Filters and sorts are JSONB arrays:

{
  "filters": [{ "attribute": "status", "operator": "in", "value": ["open", "in_progress"], "conjunction": "AND" }],
  "sorts": [{ "attribute": "due_date", "direction": "asc" }]
}

Operators: equals, not_equals, contains, not_contains, is_empty, is_not_empty, gt, gte, lt, lte, in, not_in, between.

Access control#

Two layers on top of the workspace's role-based permissions:

CRMObject.visibility — public (any workspace member with the relevant app permission) or private (only collaborators).
CRMObject.row_access_mode — none (all collaborators see all rows), owner (only rows you own), team (only rows owned by your team).
Collaborators — explicit per-developer permission_level (typically view / edit / admin).

Layer order on a request: workspace permission → table visibility → row access mode → record-owner check. All four must pass.

Audit trail#

Every record create/update/delete writes to the per-table audit log. Endpoints expose this at GET /tables/{table_id}/audit. The model captures actor_id, action, old_value, new_value, timestamp — useful when an auditor asks "who changed cell X on row Y on date Z."
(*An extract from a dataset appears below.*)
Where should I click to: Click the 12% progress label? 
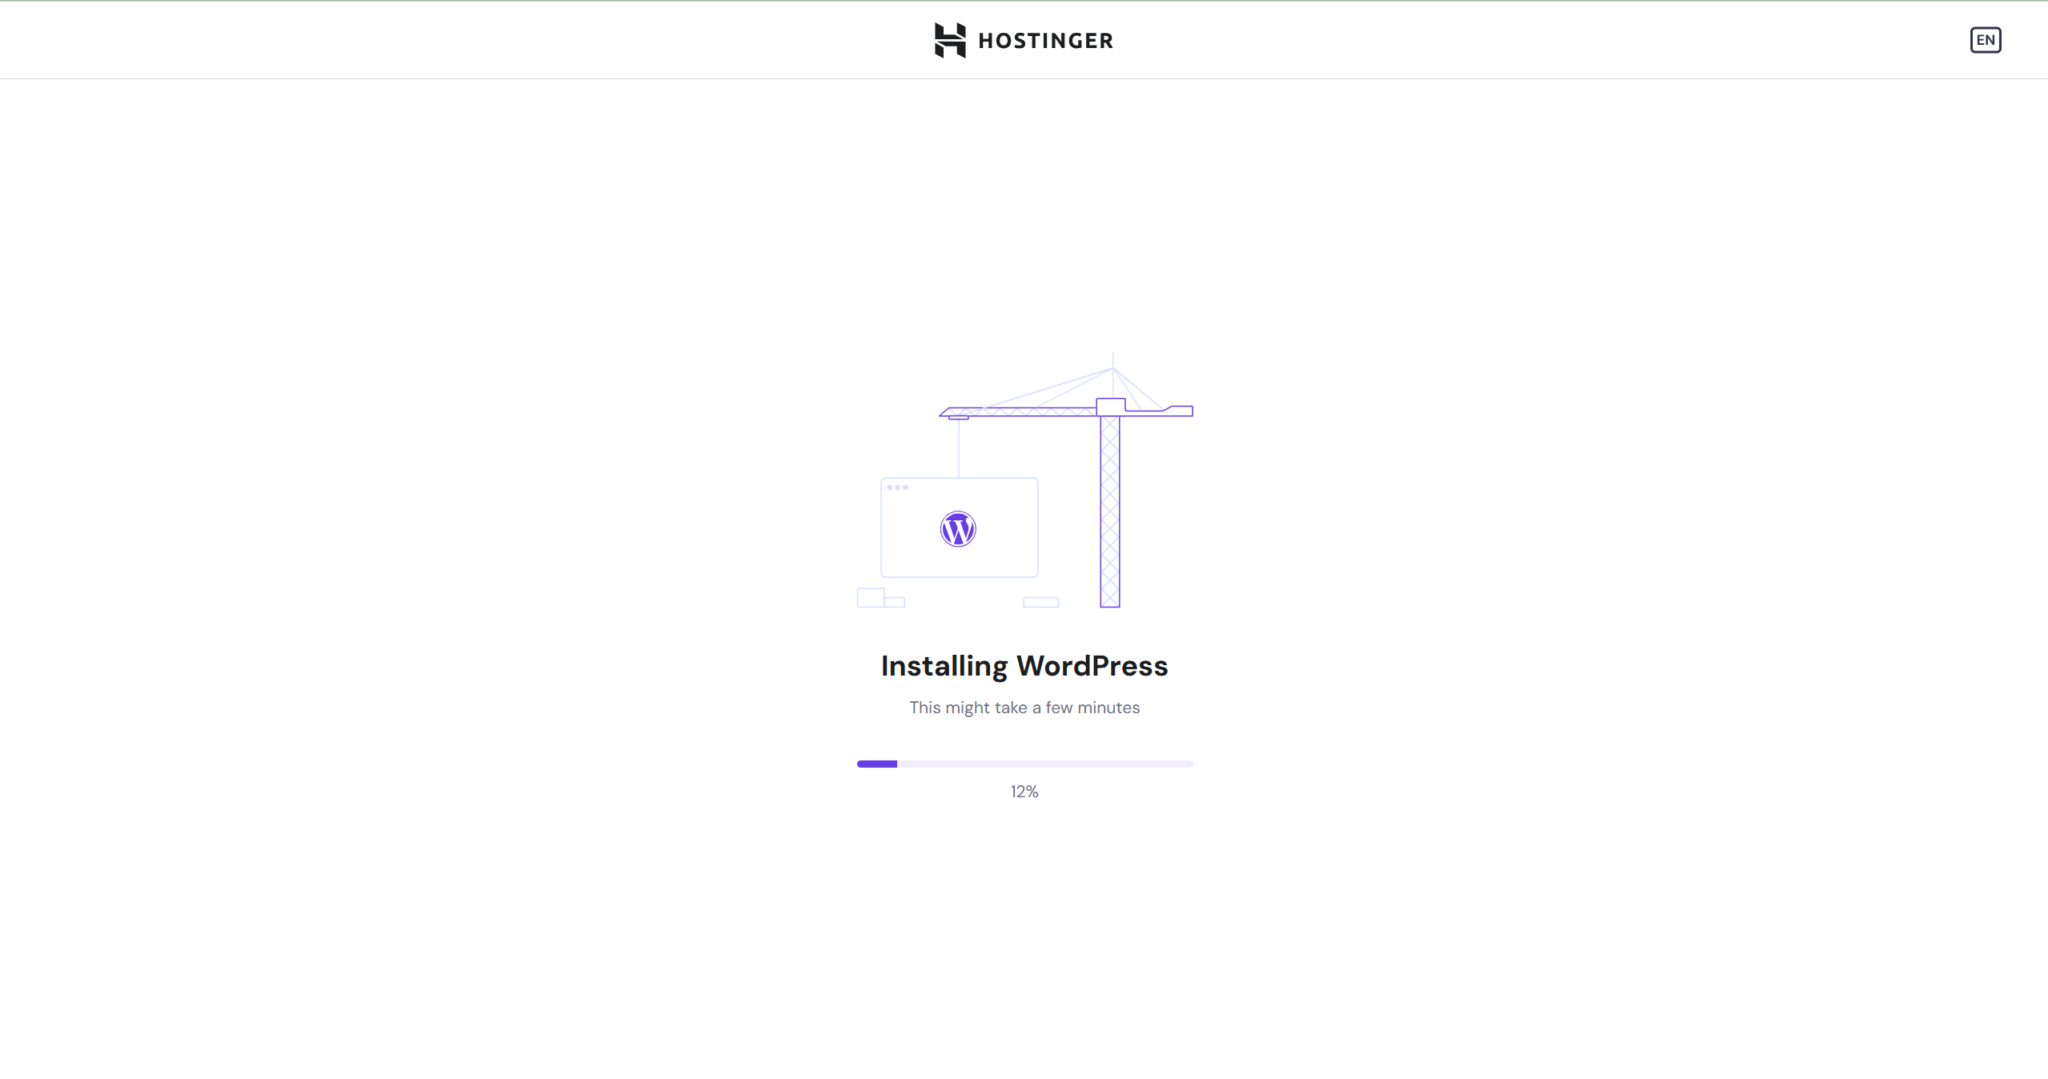[1024, 792]
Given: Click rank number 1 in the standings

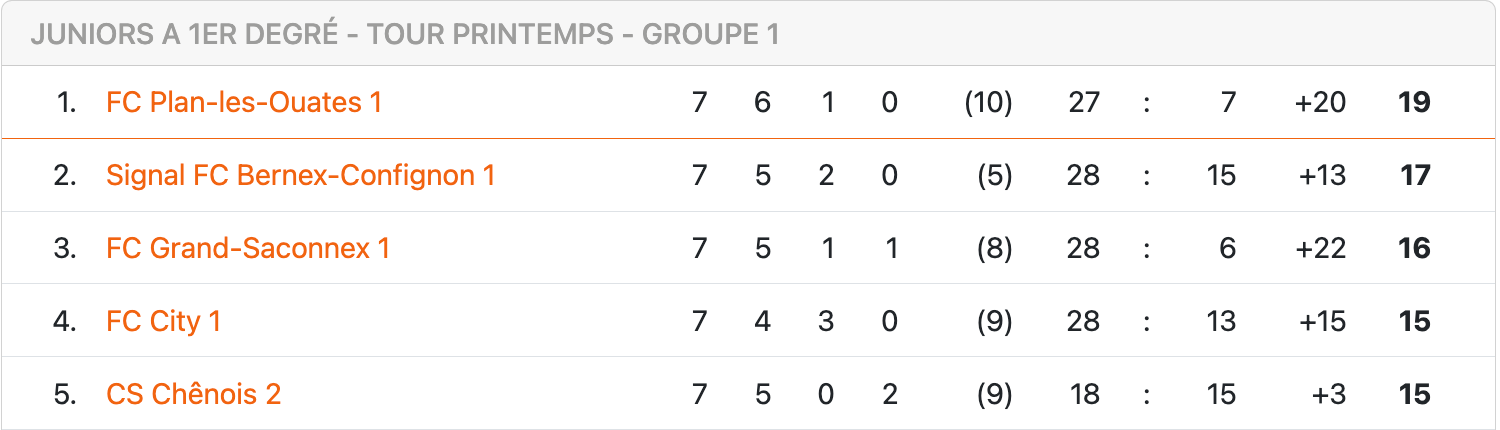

The audit writer is a Temporal activity in temporal/activities/tables.py invoked from the record-service update/delete paths, so it's fire-and-forget and won't slow user writes.

Frontend#

/frontend/src/app/(app)/tables/ — table browser, record list, column config, view switcher, filter/sort UI, sharing panel.

Common pitfalls#

Mixing CRM scope with standalone scope. A table created via POST /tables is scope=standalone and won't show up in CRM. Don't try to "promote" it by editing scope — re-create as a CRM object via POST /crm/objects if that's what you want.
row_access_mode doesn't apply to admins. Workspace admins see all rows regardless. Be careful generating "owner-only" reports for admins — they'll see everything.
AI_COMPUTED cycles. If attribute A inputs attribute B and B inputs A, the computation never settles. The Temporal activity has a cycle detector that aborts with an error, but the UI doesn't warn at config time. Validate inputs explicitly.
Saved views are global. A view created from one user's filtered list is visible (and editable) to anyone with table access unless is_private=true. Mark personal views private.
Bulk-delete is hard-delete. Unlike DELETE /records/{id} which soft-archives via is_archived=true, bulk-delete removes the rows. The audit log retains the deletion event, but the rows are gone.
Cross-table reference rename pain. Renaming the slug of a target object's primary attribute will break the displayed name of every RECORD_REFERENCE value pointing at it. Re-run the display-name cache rebuild after primary-attribute changes.